I got to see a couple of things I’d either tried and failed to see before, or not yet attempted. They included:

M84 and other galaxies in the Markarian Chain. Not having ever seen these before, I pointed my SkyMax 180 / Panoptic 35 (or DeLite 18.2) to M84 and immediately saw two highly distinct fuzzy patches. My unfamiliarity meant I wasn't sure exactly which one was M84 or what the other was. But magical nonetheless. I stayed with them for a while, entranced.

Next I went for M51, the Whirlpool, which I’d attempted to see a few weeks ago from my garden in London on a clear night with my 127mm Mak without success. From here, last night, with the 180, it was a beauty: two distinct cores, and with averted vision some obvious structure.
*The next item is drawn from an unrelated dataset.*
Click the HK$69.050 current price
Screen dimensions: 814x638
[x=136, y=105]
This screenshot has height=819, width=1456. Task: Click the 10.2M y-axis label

I’d read that Castor is an easy double, so I confirmed that, and travelled along to the Beehive Cluster while in the vicinity.

I revisited a couple of old favourites, Polaris and Polaris B, and Mizar/MizarB, Alcor and Ludwig’s Star, none requiring such dark sky but I like them.

Otherwise, the night was a night of interesting comparisons.

On first setting up, around 11pm, I was aware I had only 1-2 hours before the Moon started to spoil things.

At the outset, the Beehive Cluster was a bright bright patch clearly obvious to the naked eye. Later on, around 2am, it was not discernible at all (to the naked eye).

Ursa Minor: I can’t remember making out the whole of the "little saucepan” since I was a child, but last night it was difficult to make out at opposite ends of the evening for entirely different reasons: at 11pm, with concentration I could make it out but it was drowned out by so many other stars. By 2am, it was indistinct because the Moon was coming up, and the dimmest of its stars was only possible with averted vision (or perhaps imagination).

I also set up my 200mm f/1.8 lens to try out some wide-field photos, on an AstroTrac-equipped tripod, but stupidly it turned out that I had polar-aligned on not-Polaris. With the naked eye, Polaris is obvious, but through the polar scope, I couldn’t tell which of many was “the one”, they were all bright. Lesson: do the polar alignment during astronomical twilight when the lesser surrounding stars are still dim enough. It’ll be interesting to see how much drift I got during my 30-second subs.

Finally, as I was putting everything back around 2:15, I had a quick look at Jupiter through binoculars, my scope-positioning to shield me from the Moon had prevented me using that for Jupiter.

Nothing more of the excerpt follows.